If you’re tempted to answer with a couple of white European men. I would point out that civilisation lived in these places long before any European set eyes on them. Yet, even I am tempted to answer and know the stories of Cook and Columbus well.

With my own schooling and my experience of many schools as an adult is that very little is taught about the British empire and its consequent legacy.

Myself, mother, father, both sets of grandparents their parents, were all British subjects/citizens.

If I asked you who were the British Subjects? How did the freedom of movement work post and pre-war? How many of us would be able to answer from our education at school?

If I asked you who were the British Subjects? How did the freedom of movement work post and pre-war? How many of us would be able to answer from our education at school? Click To Tweet

I would posit that many of you fall into the ‘better off’ and ‘proud bars’ in the charts below. Which is absolutely fine.

I would, however, direct you to the following:

‘At the beginning of the 18th Century, India’s share of the world economy was 23%, as large as all of Europe put together. By the time the British departed India, it had dropped to less than 4%. (From the BBC)

 India’s famines during the Raj: Between 1770 and 1947, the oppressed suffered at least 11 major ones and many minor ones, resulting in 35 million deaths.
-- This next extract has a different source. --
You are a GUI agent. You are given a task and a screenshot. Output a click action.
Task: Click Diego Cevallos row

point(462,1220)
For comparison, Stalin’s purge killed 25 million, Mao’s Cultural Revolution killed 45 million, and World War II killed 55 million. (Quartz and Shashi Tharoor)
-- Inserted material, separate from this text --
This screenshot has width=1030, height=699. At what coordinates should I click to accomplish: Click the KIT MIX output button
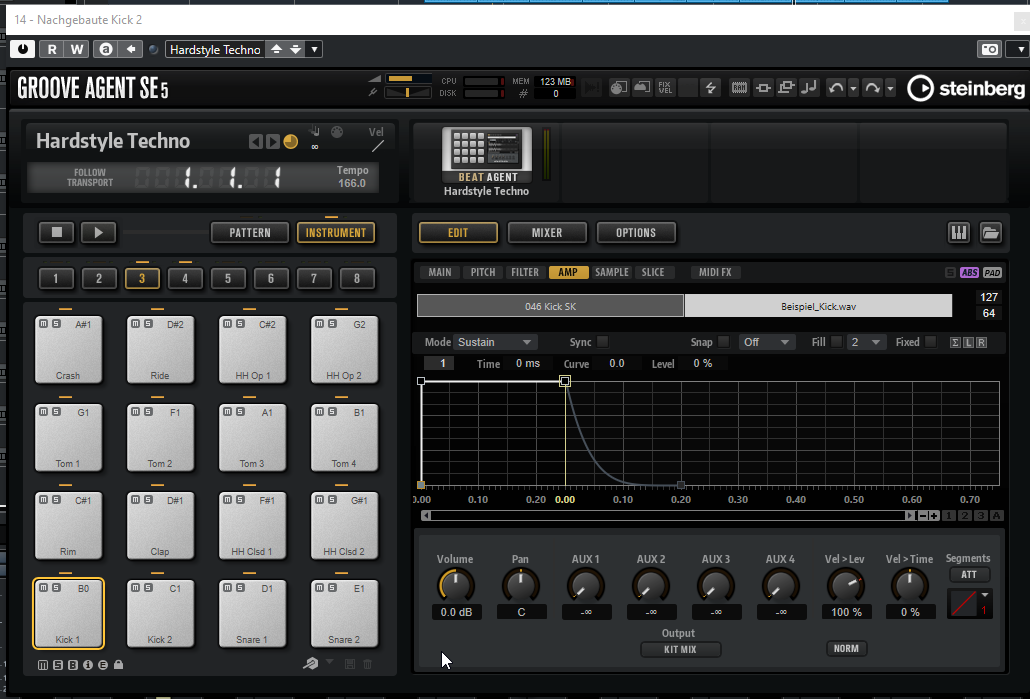[x=680, y=649]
How can we be sure that the British were to blame for those hunger deaths? Simple. There’s been no major famine in India since independence. Worse still, the British notion at the time was that governmental interference to prevent a famine was a bad idea. The Economist, for instance, attacked an official for letting Indians think “it is the duty of the government to keep them alive.” (The Canadian author, Malcolm Gladwell)’

When I normally deliver a ‘Decolonise the Curriculum’ session this is the point where I see the realisation that we may have been sold solely one view of the world and simultaneously fragility rises – this ‘bearded brown man must be lying’. This shouldn’t be a surprise that we are all prone to fragility we are after all unpicking a lifetime of learning.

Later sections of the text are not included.